== TASK INSTRUCTIONS ==
**1)** In the CUCM publisher restoration document, which CUCM version introduced the feature for restoring a publisher database from a subscriber database?
**2)** Extract the entries word for word, from their first line through the line containing "Action: click(480, 222)", with both of those lines included.

== TEXT TO READ ==
---*---
Guest

Cisco Unified Communications Manager (CallManager)

CUCM Publisher Node Restoration from Subscriber Database without Prior Backup or Root Access

Document ID: 116946

Updated: Dec 18, 2013

Contributed by Adam Frankel, Cisco TAC Engineer.

   Print

Introduction

This document describes how to restore the Cisco Unified Communications Manager (CUCM) publisher node from the subscriber database (DB) without prior backup or root access.

Background

In early versions of CUCM, the publisher node was regarded as the only authoritative source for the Structured Query Language (SQL) DB. Consequently, if a publisher node was lost due to a hardware failure or a file system corruption, the only way to recover it was to reinstall and restore the DB from a Disaster Recovery System (DRS) backup.

Some customers did not keep proper backups, or had backups that were out-of-date, so the only option was to rebuild and reconfigure the publisher server node. 

In CUCM Version 8.6(1), a new feature was introduced in order to restore a publisher DB from a subscriber database. This document describes how to take advantage of this feature in order to successfully restore a publisher DB from the subscriber.

Cisco strongly recommends that you keep a full Disaster Recovery Framework (DRF) backup of the entire cluster. Since this process only recovers the CUCM DB configuration, other data, such as certificates, Music on Hold (MoH), and TFTP files, are not recovered. In order to avoid these issues, keep a full cluster DRF backup. 

Note: Cisco recommends that you review and be familiar with the entire process described in this document before you begin.  

Gather Cluster Data

Before you reinstall the publisher, it is critical that you gather the pertinent details about the previous publisher. These details must match the original publisher installation:

  • IP address
  • Host name
  • Domain name
  • Security passphrase
  • Exact CUCM version
  • Installed Cisco Options Package (COP) files

In order to retrieve the first three items in the list, enter the show network cluster command at the current subscriber node CLI:

admin:show network cluster
172.18.172.213 cucm911ccnasub1 Subscriber authenticated
172.18.172.212 cucm911ccnapub
Publisher not authenticated - INITIATOR
 since Tue Dec 3 12:43:24 2013172.18.172.214 cucm911ccnasub2 Subscriber
 authenticated using TCP since Sun Dec 1 17:14:58 2013

In this case, the IP address is 172.18.172.212, the host name is cucm911ccnapub, and there is no domain name configured for the publisher.
---*---
== DATASET EXTRACT ==
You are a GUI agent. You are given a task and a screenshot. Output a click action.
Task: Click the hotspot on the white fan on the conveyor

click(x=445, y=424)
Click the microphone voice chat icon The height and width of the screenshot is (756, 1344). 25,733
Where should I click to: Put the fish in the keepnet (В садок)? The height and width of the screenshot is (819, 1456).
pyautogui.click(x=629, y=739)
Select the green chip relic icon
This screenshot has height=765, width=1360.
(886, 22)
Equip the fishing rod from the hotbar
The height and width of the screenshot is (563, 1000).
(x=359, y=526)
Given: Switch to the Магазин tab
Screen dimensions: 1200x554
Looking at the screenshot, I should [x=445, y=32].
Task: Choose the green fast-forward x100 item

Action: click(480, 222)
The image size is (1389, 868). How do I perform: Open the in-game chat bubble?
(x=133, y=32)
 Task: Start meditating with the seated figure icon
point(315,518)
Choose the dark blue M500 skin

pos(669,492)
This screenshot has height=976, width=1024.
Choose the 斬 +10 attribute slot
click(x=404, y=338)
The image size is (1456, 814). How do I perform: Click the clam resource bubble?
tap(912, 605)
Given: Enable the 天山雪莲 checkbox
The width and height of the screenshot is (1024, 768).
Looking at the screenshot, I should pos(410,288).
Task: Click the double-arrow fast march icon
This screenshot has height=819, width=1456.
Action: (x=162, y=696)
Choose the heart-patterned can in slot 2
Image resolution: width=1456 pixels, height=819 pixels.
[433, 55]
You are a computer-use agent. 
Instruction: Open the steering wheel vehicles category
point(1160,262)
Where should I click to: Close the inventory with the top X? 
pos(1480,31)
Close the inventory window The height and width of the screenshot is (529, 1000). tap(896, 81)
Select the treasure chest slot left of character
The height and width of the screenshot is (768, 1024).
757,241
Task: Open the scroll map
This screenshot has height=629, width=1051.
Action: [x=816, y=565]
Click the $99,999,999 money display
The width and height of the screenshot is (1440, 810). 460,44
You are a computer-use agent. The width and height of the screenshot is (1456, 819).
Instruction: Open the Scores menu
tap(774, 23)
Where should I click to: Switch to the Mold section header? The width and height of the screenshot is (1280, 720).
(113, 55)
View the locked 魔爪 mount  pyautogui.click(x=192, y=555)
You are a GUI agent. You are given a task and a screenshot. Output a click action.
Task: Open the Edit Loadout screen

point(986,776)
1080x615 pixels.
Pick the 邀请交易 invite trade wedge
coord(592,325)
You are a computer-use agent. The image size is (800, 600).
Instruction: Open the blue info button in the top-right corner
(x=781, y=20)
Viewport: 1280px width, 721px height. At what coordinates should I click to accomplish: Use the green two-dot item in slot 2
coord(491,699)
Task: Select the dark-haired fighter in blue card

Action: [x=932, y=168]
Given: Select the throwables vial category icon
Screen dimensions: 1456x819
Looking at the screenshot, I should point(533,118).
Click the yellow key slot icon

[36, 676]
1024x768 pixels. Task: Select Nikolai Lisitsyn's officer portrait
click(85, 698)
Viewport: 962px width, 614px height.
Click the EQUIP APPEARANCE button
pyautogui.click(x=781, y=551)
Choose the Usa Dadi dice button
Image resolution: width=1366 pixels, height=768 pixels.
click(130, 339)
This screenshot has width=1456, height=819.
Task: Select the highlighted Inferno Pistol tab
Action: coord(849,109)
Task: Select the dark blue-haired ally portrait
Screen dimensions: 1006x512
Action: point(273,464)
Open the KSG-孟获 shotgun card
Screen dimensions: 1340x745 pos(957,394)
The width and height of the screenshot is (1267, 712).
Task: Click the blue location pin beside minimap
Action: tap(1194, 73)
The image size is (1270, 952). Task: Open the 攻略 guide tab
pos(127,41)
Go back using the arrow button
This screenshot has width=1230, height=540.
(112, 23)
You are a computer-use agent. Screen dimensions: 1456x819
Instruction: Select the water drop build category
---*---
== RESULTS ==
**1)** CUCM Version 8.6(1).

**2)**
You are a GUI agent. You are given a task and a screenshot. Output a click action.
Task: Click the hotspot on the white fan on the conveyor

click(x=445, y=424)
Click the microphone voice chat icon The height and width of the screenshot is (756, 1344). 25,733
Where should I click to: Put the fish in the keepnet (В садок)? The height and width of the screenshot is (819, 1456).
pyautogui.click(x=629, y=739)
Select the green chip relic icon
This screenshot has height=765, width=1360.
(886, 22)
Equip the fishing rod from the hotbar
The height and width of the screenshot is (563, 1000).
(x=359, y=526)
Given: Switch to the Магазин tab
Screen dimensions: 1200x554
Looking at the screenshot, I should [x=445, y=32].
Task: Choose the green fast-forward x100 item

Action: click(480, 222)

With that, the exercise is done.